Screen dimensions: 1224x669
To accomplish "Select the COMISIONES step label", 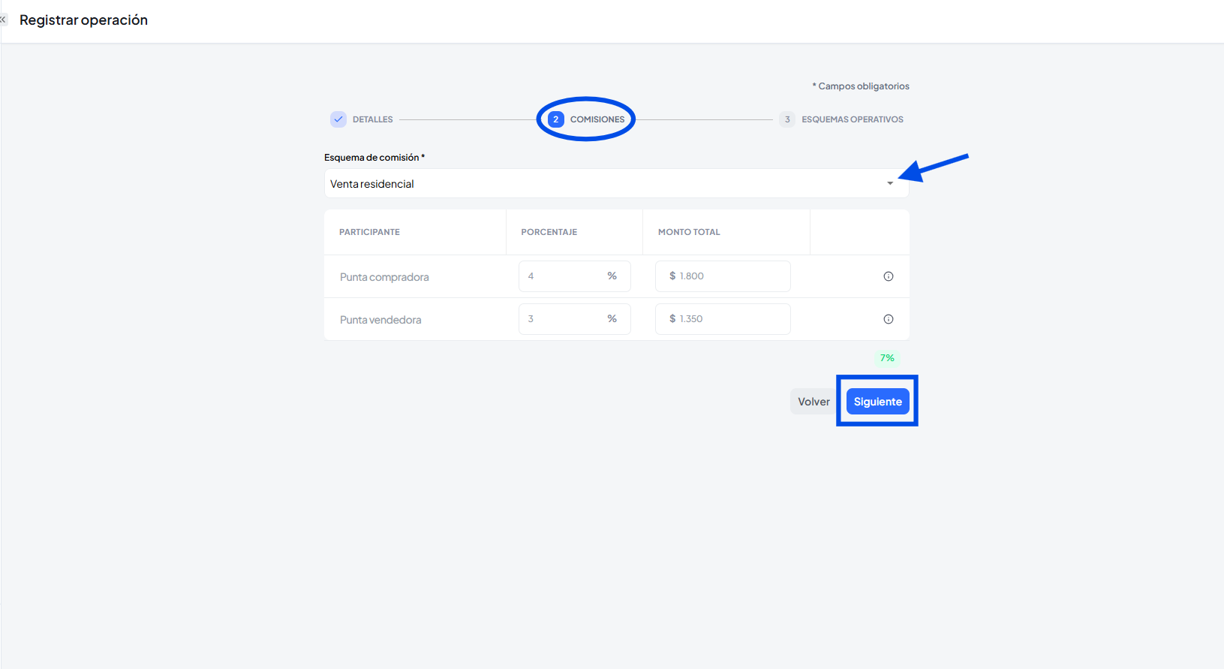I will click(x=597, y=119).
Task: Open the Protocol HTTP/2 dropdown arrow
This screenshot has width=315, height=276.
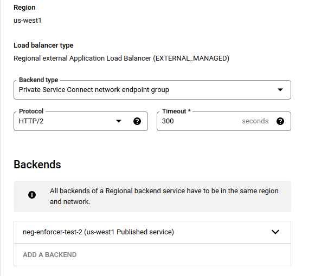Action: coord(119,121)
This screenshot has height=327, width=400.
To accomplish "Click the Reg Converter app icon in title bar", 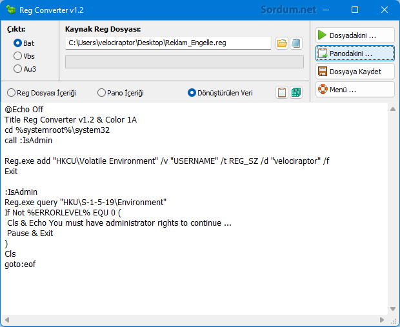I will pyautogui.click(x=10, y=10).
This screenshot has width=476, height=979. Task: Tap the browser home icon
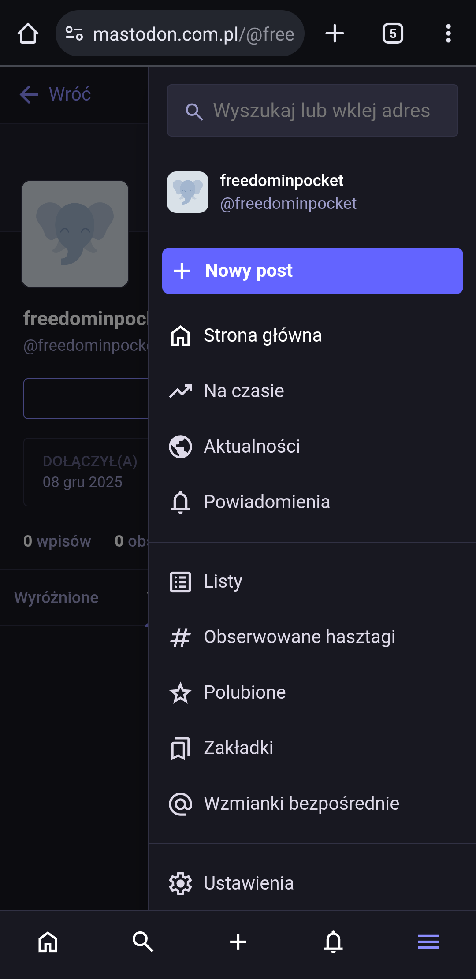point(28,34)
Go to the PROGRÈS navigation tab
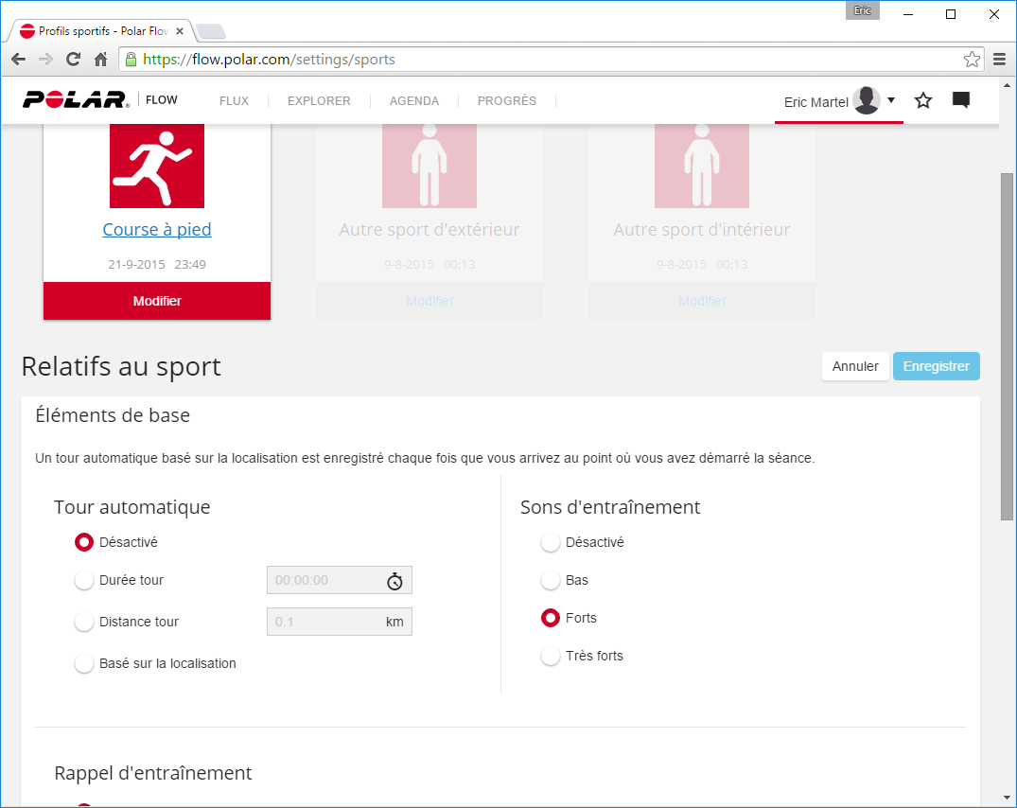This screenshot has height=808, width=1017. [x=506, y=101]
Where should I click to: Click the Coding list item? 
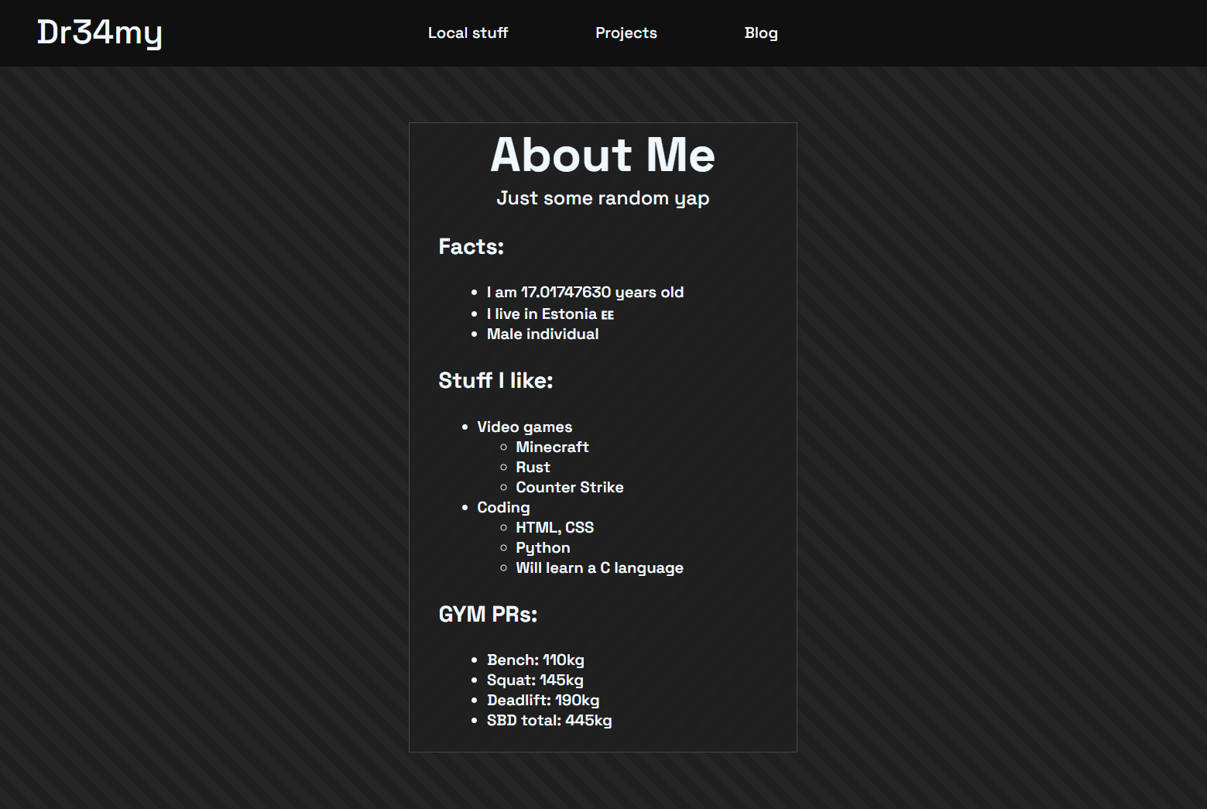pos(503,507)
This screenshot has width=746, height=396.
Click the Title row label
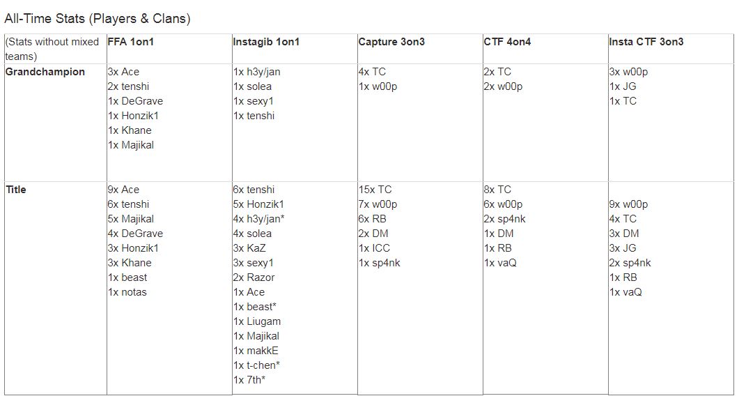(15, 190)
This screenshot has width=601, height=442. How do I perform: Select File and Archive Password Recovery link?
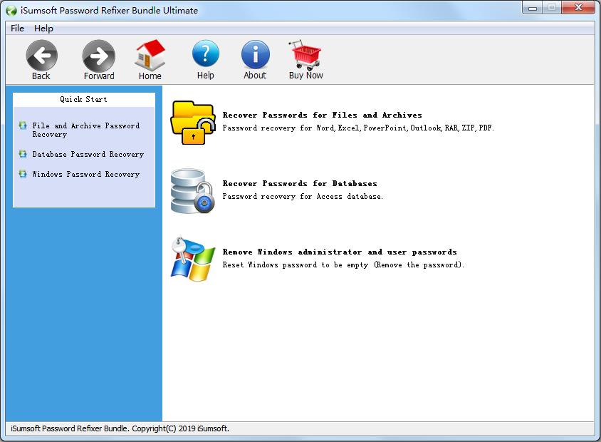click(85, 130)
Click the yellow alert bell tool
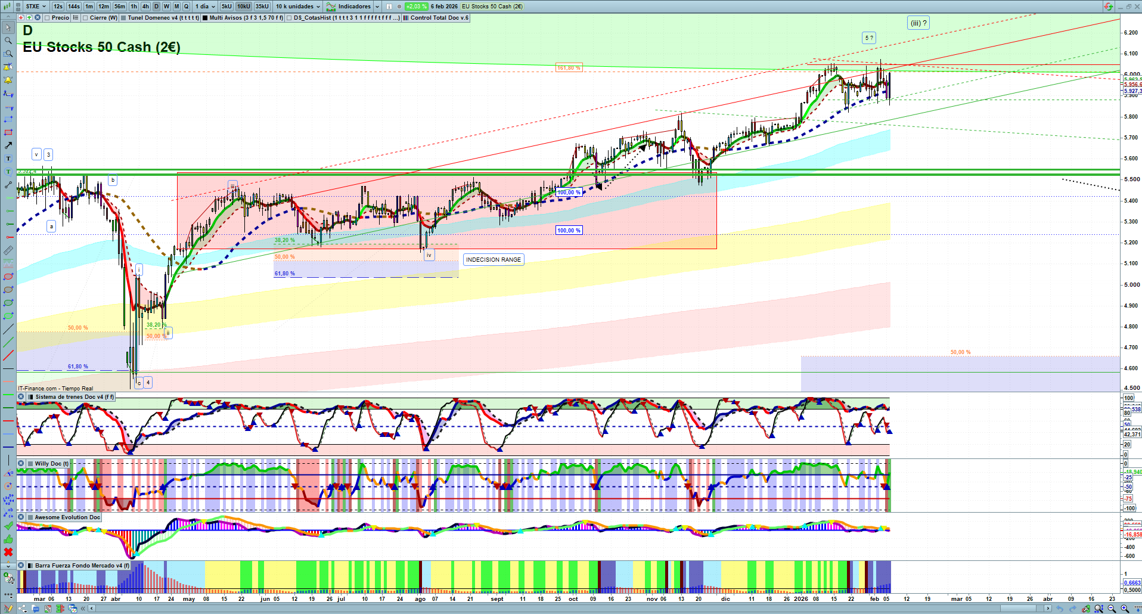This screenshot has height=614, width=1142. point(8,80)
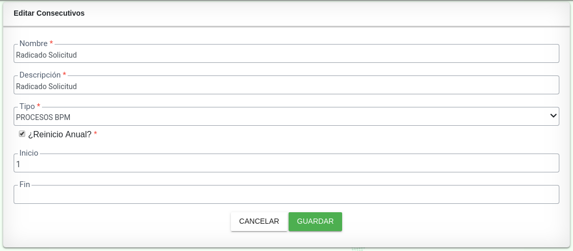The width and height of the screenshot is (573, 251).
Task: Select the Inicio input field
Action: tap(286, 164)
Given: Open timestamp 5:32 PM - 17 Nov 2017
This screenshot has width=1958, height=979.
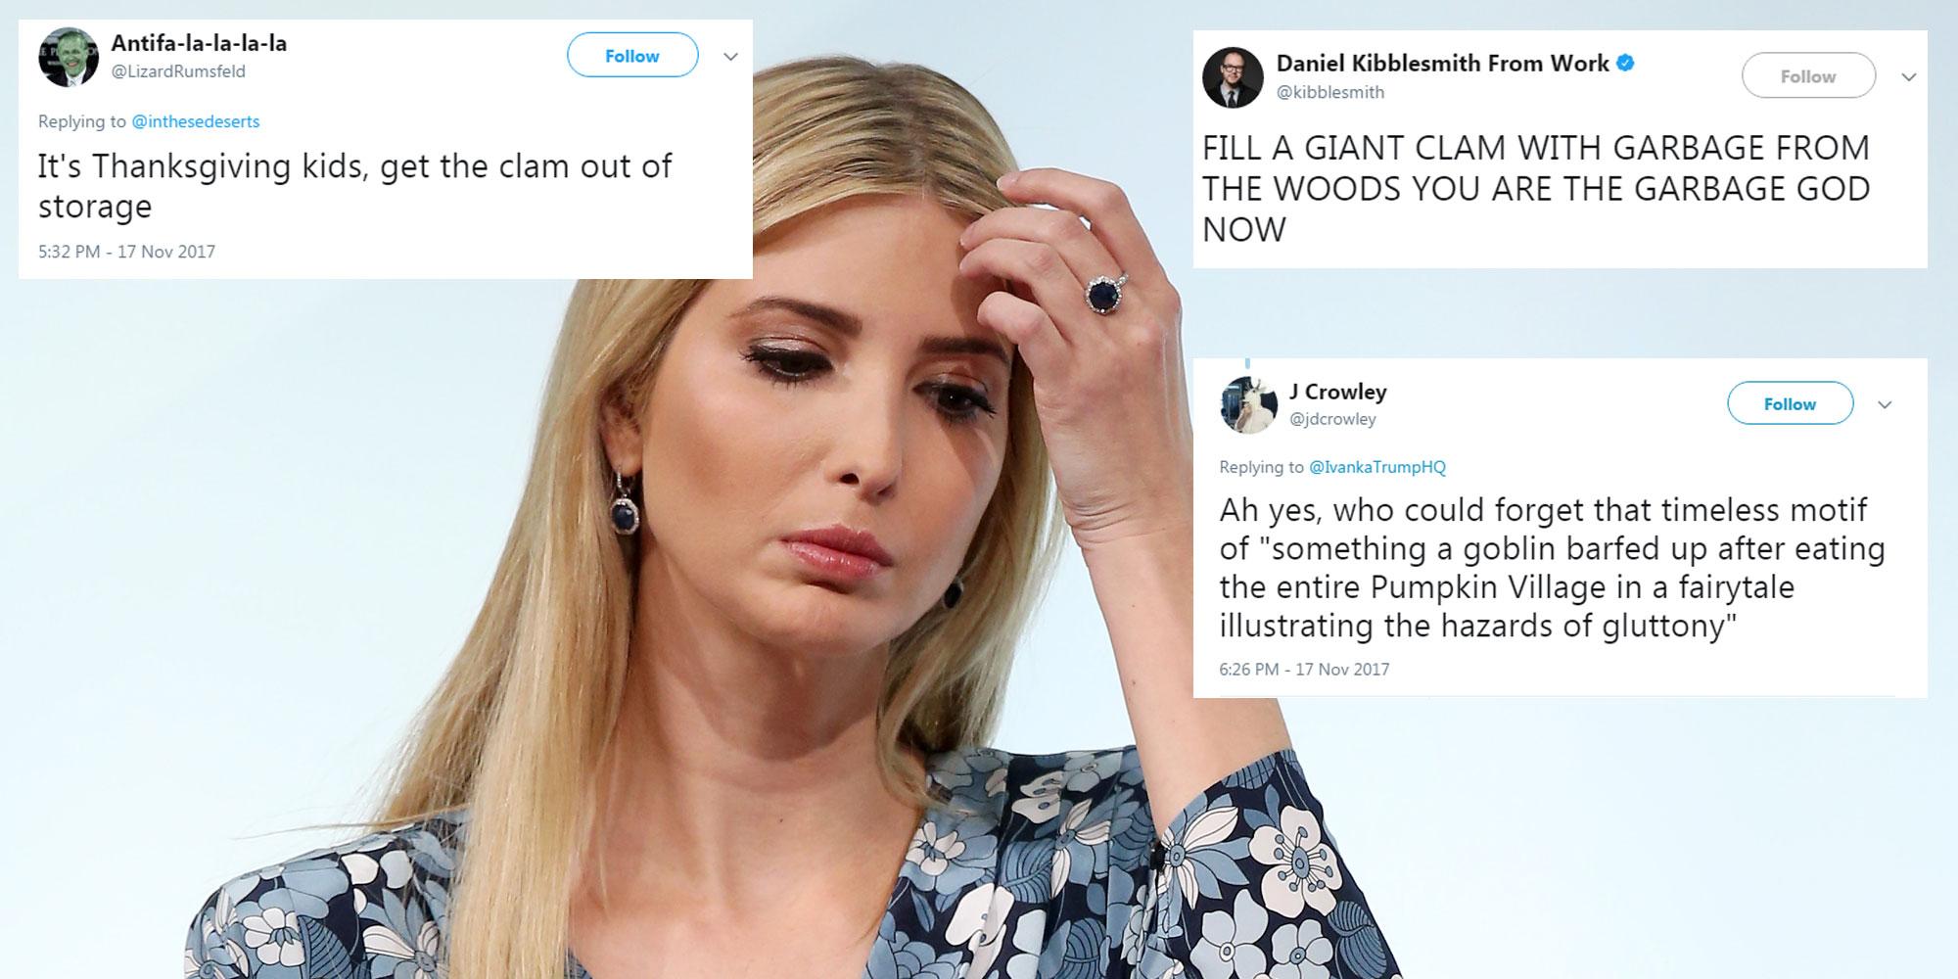Looking at the screenshot, I should click(x=126, y=252).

### Task description
The expected result is every line from the material above that includes "Open".

### Response to the task
Task: Open the Protocol HTTP/2 dropdown arrow
Given: Open timestamp 5:32 PM - 17 Nov 2017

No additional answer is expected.